ASSIGNMENT |
Set down, exactly and with nothing added, the lines running from the one that holds "The width and height of the screenshot is (1536, 1028)." to the final line of the records. Pictures stay out of the copy.

MATERIAL FOR THIS TASK |

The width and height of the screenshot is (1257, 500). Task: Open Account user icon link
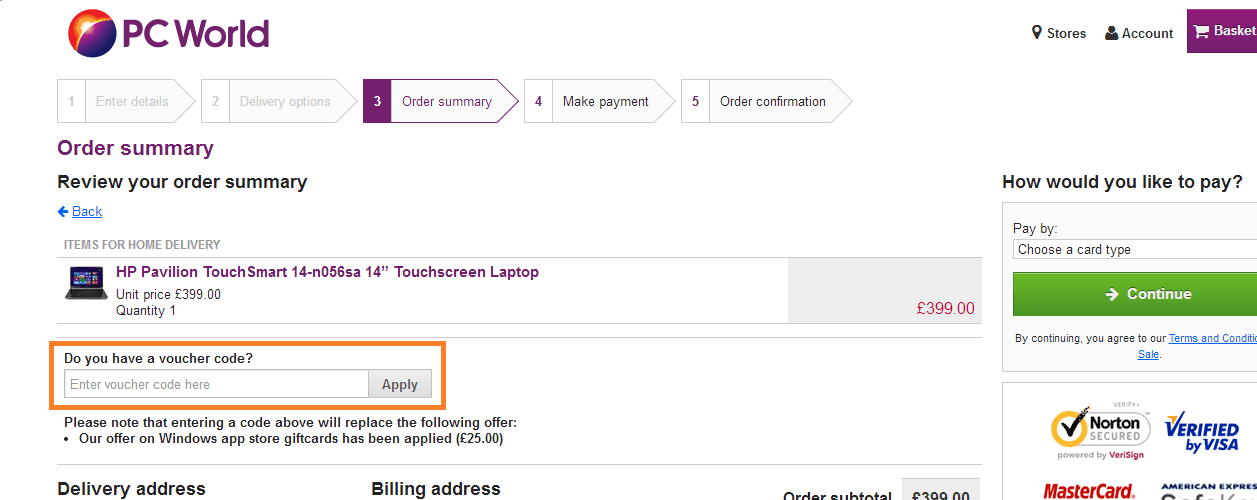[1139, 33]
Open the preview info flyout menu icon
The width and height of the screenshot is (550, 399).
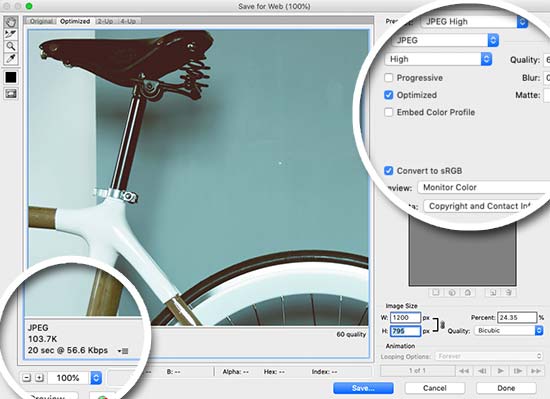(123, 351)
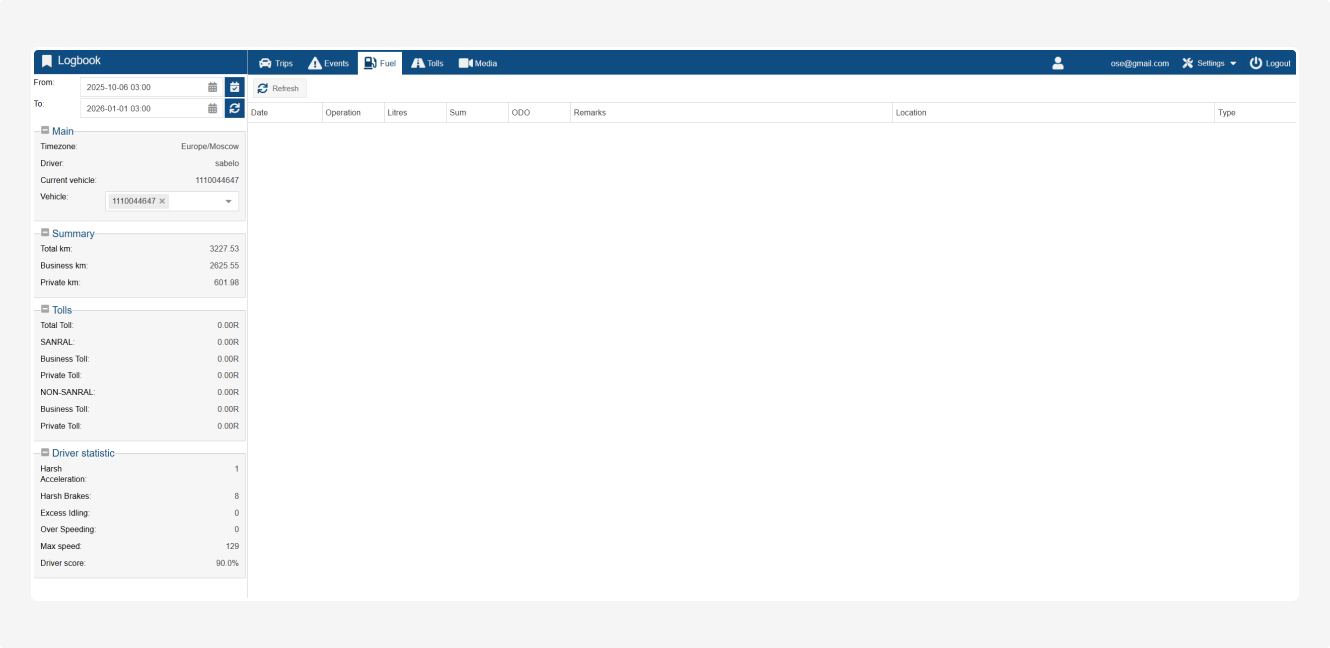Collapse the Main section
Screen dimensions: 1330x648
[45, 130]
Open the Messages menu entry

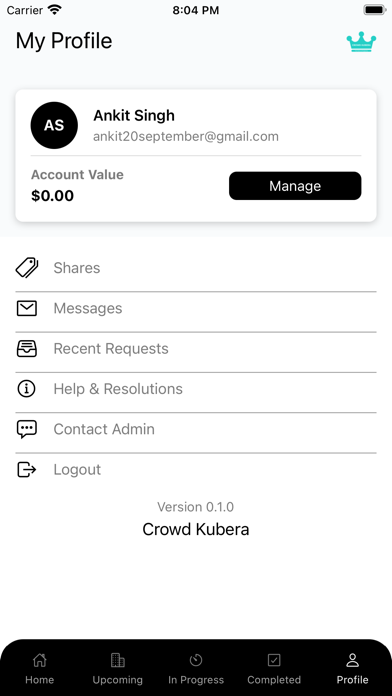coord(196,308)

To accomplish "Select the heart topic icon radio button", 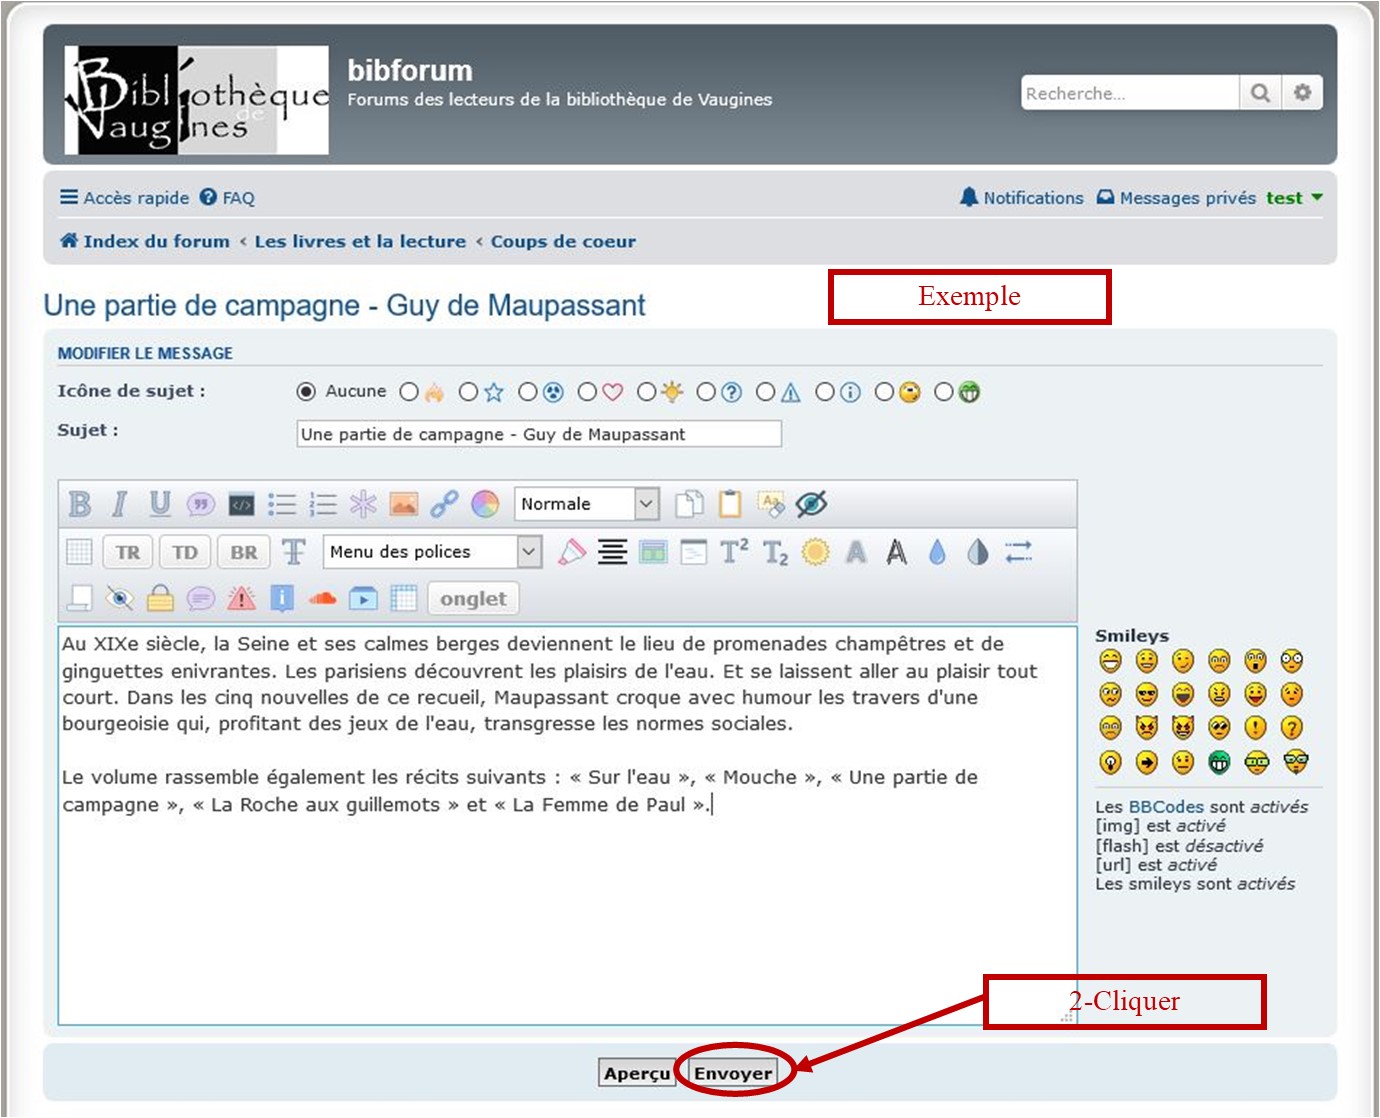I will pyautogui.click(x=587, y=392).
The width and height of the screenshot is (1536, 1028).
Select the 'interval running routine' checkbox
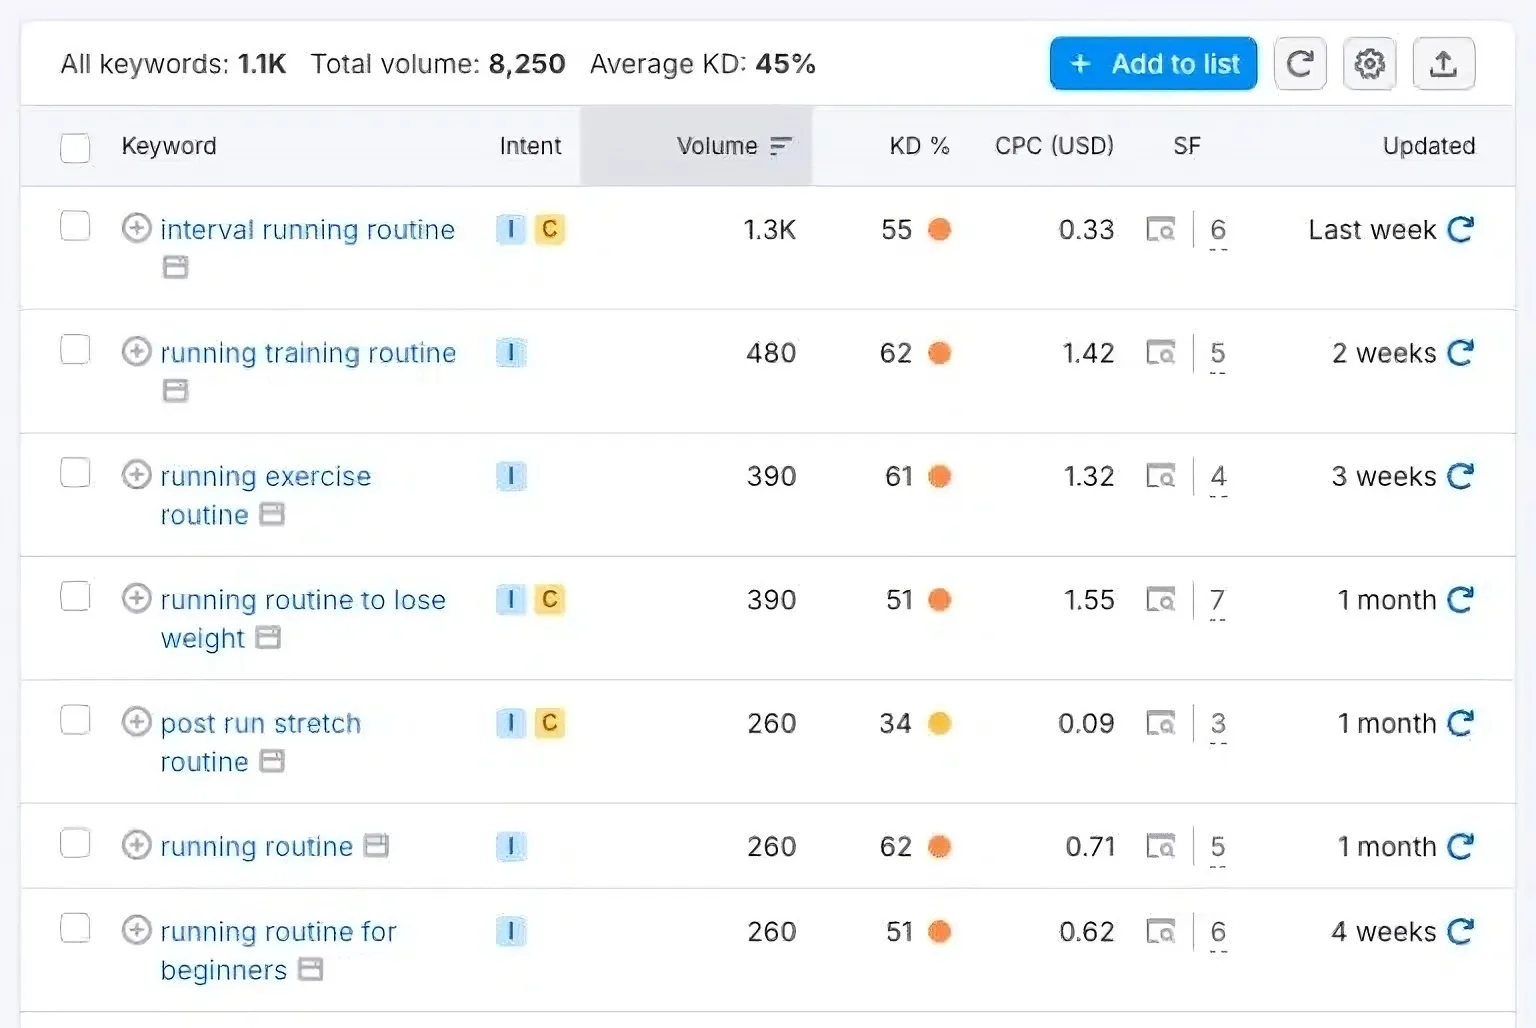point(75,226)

SOLUTION FOR THIS EXERCISE |
The width and height of the screenshot is (1536, 1028).
Select the 'interval running routine' checkbox
point(75,226)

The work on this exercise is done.